Part 1
Read the text and answer questions 1-13.
Part 2
Read the text and answer questions 14-26.
Part 3
Read the text and answer questions 27-40.
T-Rex Hunter
A Jack Horner is an unlikely academic: his dyslexia is so bad that he has trouble reading a book. But he can read the imprint of life in sandstone or muddy shale across a distance of 100m years, and it is this gift that has made him curator of palaeontology at Montana State University's Museum of the Rockies, the leader of a multi-million dollar scientific project to expose a complete slice of life 68m years ago, and a consultant to Steven Spielberg and other Hollywood figures.

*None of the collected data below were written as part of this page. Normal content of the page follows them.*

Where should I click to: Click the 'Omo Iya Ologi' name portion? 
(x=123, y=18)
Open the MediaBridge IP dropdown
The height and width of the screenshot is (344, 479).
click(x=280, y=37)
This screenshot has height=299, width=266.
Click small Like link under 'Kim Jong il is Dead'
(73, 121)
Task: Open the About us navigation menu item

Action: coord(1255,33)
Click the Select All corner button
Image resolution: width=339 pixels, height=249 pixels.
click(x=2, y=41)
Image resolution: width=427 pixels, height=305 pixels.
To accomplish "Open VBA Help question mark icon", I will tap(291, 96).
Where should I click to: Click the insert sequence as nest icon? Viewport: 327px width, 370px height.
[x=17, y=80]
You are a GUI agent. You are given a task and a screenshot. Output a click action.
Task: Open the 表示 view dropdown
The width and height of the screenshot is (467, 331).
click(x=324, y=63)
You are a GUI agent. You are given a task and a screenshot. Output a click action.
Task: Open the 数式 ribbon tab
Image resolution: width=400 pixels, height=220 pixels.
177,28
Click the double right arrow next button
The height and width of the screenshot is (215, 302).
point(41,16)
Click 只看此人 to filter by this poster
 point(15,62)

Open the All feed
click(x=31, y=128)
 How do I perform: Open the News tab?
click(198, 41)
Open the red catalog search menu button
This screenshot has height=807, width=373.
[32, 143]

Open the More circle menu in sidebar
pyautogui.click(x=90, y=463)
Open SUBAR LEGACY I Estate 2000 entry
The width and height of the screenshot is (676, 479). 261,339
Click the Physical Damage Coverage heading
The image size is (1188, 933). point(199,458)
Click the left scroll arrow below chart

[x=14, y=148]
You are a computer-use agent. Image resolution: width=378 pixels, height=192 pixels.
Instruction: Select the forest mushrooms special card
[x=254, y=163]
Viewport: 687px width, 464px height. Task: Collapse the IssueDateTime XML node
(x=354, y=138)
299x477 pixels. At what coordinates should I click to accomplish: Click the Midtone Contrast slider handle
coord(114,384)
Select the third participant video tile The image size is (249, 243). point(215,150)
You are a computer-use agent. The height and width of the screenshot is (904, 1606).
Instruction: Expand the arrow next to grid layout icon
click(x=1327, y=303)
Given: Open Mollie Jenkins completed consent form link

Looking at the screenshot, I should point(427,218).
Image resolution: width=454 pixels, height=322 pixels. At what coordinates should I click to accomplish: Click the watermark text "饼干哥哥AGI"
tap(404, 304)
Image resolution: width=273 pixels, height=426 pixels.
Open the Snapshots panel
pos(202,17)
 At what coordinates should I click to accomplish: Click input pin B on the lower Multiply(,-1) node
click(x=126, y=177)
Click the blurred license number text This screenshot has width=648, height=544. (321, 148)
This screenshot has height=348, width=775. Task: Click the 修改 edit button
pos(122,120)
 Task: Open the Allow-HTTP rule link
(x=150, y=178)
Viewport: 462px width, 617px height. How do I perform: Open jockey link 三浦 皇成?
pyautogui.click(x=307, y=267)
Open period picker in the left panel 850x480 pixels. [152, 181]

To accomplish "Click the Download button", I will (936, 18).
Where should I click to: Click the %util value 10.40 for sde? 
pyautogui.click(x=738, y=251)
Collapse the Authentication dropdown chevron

B His father had a sand and gravel quarry in Montana, and the young Horner was a collector of stones and bones, complete with notes about when and where he found them. "My father had owned a ranch when he was younger, in Montana," he says. "He was enough of a geologist, is a sand and gravel man, to have a pretty good notion that they were dinosaur bones. So when I was eight years old he took me back to the area that had been his ranch, to where he had seen these big old bones. I picked up one. I am pretty sure it was the upper arm bone of a duckbilled dinosaur: it probably wasn't a maiaosaur but closely related to that. I catalogued it, and took good care of it, and then later when I was in high school, excavated my first dinosaur skeleton. It obviously started earlier than eight and I literally have been driven ever since. I feel like I was born this way."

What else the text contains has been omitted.